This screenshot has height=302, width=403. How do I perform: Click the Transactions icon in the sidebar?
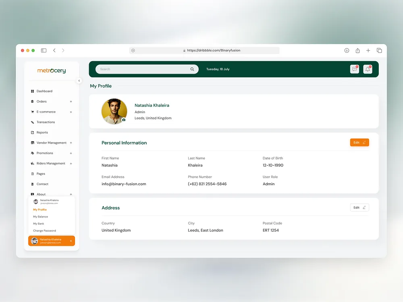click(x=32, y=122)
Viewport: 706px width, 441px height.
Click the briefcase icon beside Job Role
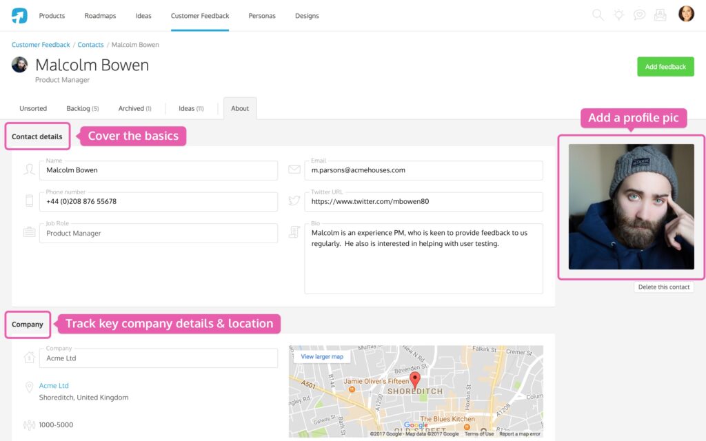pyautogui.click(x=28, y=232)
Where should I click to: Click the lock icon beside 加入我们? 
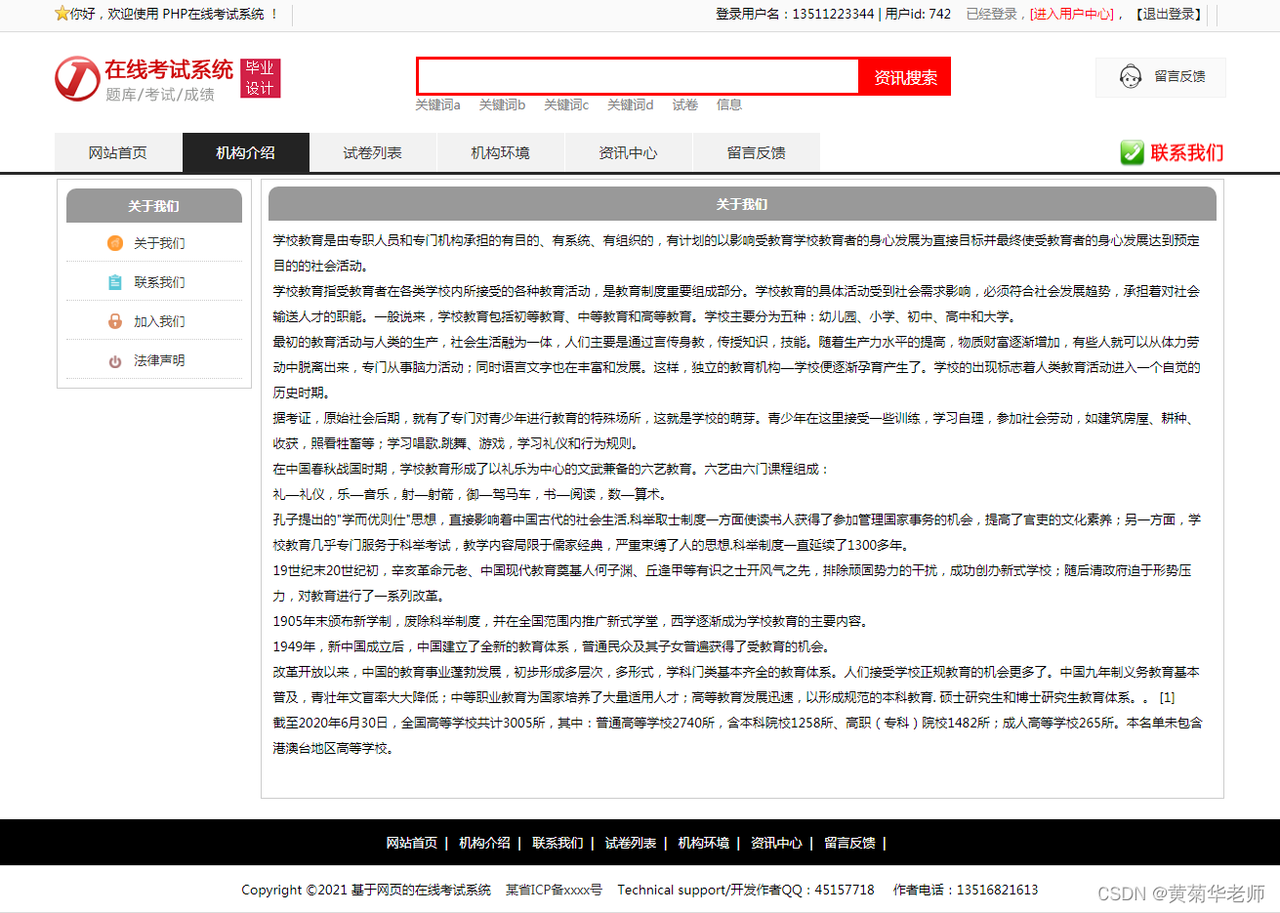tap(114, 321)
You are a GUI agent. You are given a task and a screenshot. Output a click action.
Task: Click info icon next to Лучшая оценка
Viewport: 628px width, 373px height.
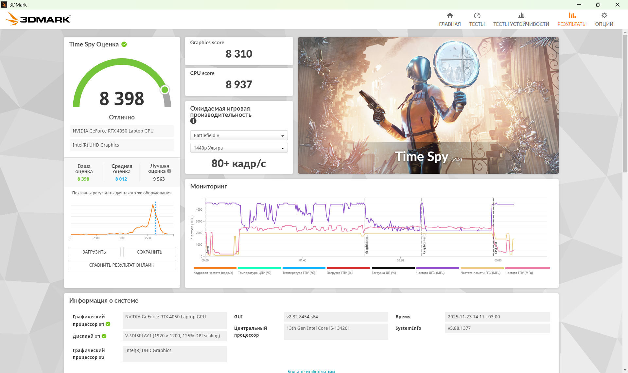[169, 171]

------------------------

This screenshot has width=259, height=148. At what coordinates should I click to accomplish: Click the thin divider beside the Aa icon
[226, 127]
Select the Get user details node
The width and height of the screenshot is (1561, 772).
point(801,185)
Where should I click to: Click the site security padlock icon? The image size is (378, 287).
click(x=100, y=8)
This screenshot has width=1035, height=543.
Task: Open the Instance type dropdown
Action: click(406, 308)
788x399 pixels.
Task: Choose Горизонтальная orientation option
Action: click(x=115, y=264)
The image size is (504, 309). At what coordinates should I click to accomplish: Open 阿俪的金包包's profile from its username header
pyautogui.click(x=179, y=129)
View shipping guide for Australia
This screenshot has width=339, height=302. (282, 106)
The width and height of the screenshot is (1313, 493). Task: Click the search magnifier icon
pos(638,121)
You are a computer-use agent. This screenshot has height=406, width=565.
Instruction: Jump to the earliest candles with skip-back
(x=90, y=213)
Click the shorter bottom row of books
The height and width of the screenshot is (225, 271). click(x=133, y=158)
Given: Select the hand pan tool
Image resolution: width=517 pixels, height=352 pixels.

------------------------

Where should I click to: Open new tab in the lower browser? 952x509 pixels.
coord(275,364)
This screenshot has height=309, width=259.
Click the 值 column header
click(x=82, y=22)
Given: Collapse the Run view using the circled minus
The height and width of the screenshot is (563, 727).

------------------------

* What to produce: The response should be the listing above, limited to the lines between the one holding "Given: Select the hand pan tool" and the one holding "Image resolution: width=517", inclusive, reproduced exactly.

* Problem solution:
Given: Select the hand pan tool
Image resolution: width=517 pixels, height=352 pixels.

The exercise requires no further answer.